PROBLEM REQUIREMENTS:
One exact copy of the listing, minus the images, is the required answer.

- Opening Delimiter -

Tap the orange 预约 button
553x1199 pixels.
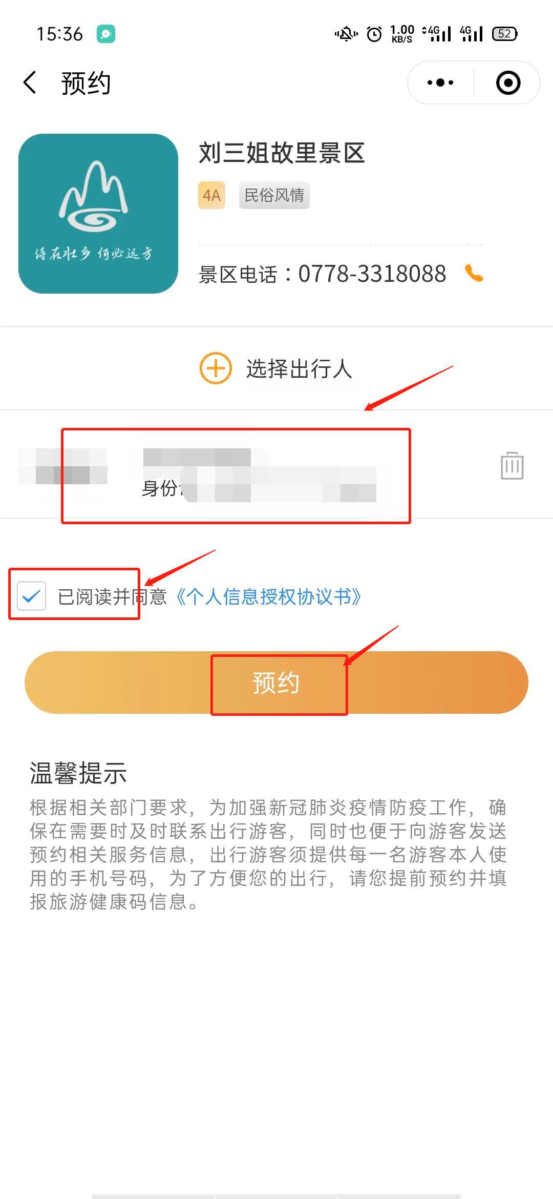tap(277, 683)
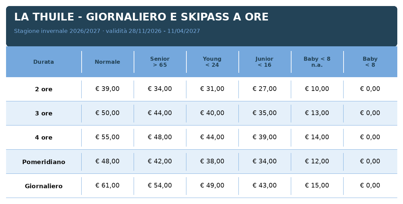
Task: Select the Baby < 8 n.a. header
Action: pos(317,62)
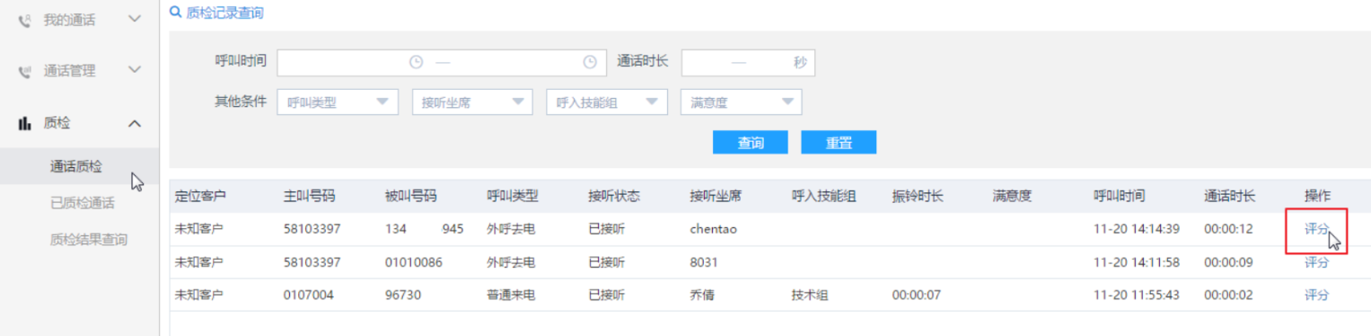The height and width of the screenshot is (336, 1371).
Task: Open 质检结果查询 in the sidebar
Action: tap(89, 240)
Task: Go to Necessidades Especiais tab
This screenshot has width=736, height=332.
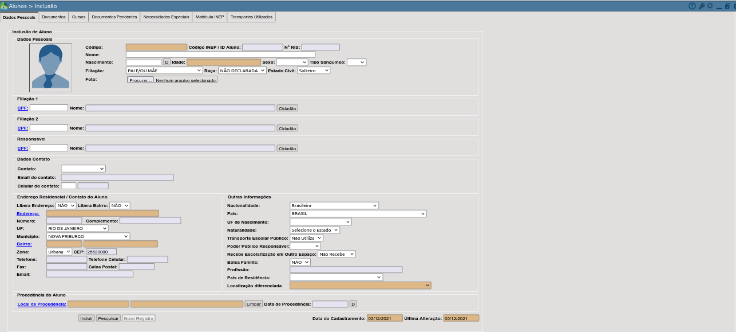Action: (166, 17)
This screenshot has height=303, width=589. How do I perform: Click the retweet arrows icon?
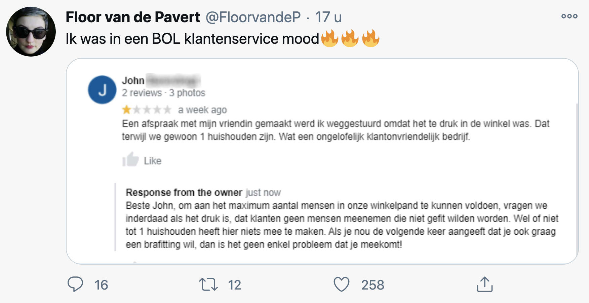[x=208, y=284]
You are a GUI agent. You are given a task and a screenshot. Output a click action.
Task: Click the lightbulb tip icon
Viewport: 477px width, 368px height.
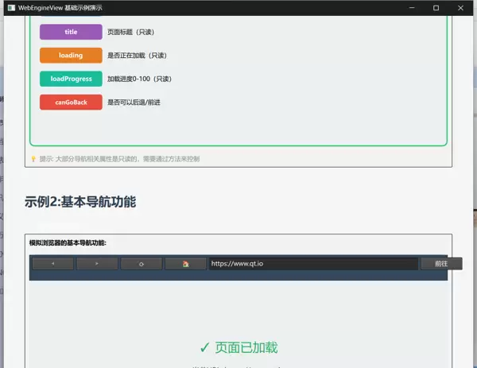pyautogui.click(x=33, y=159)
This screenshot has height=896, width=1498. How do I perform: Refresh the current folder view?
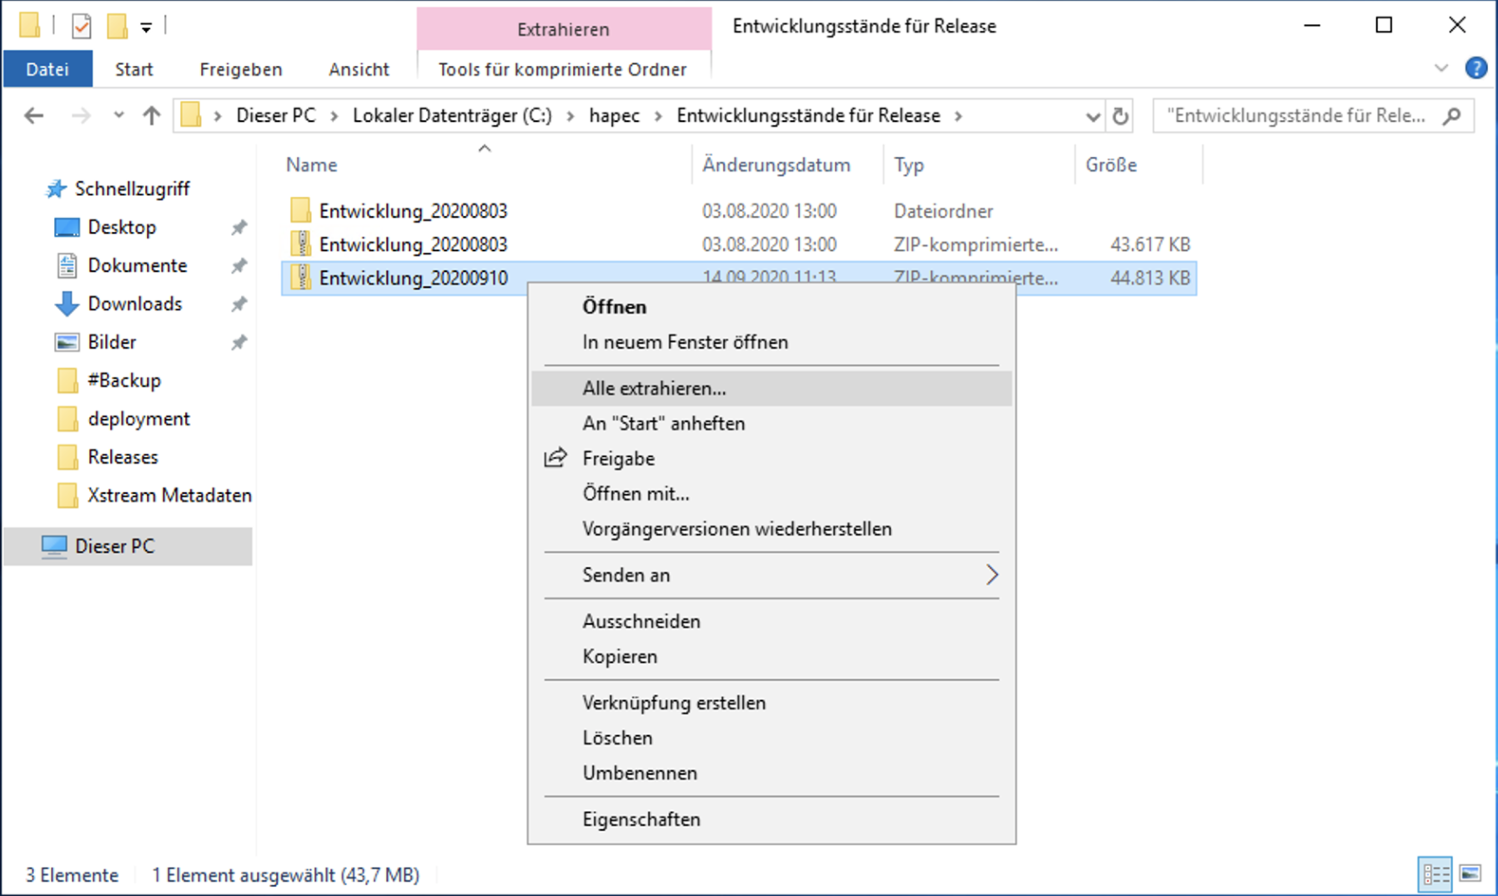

- Closing Delimiter -

EXPECTED OUTPUT:
Tap the orange 预约 button
553x1199 pixels.
tap(277, 683)
Task: Select the Baby < 8 n.a. header
Action: pos(317,62)
The height and width of the screenshot is (336, 1371).
Task: Open 质检结果查询 in the sidebar
Action: tap(89, 240)
Task: Go to Necessidades Especiais tab
This screenshot has width=736, height=332.
Action: (166, 17)
This screenshot has height=303, width=589. How do I perform: Click the retweet arrows icon?
[x=208, y=284]
You are a GUI agent. You are given a task and a screenshot. Output a click action.
Task: Click the lightbulb tip icon
Viewport: 477px width, 368px height.
pyautogui.click(x=33, y=159)
This screenshot has height=896, width=1498. How do I perform: Refresh the current folder view?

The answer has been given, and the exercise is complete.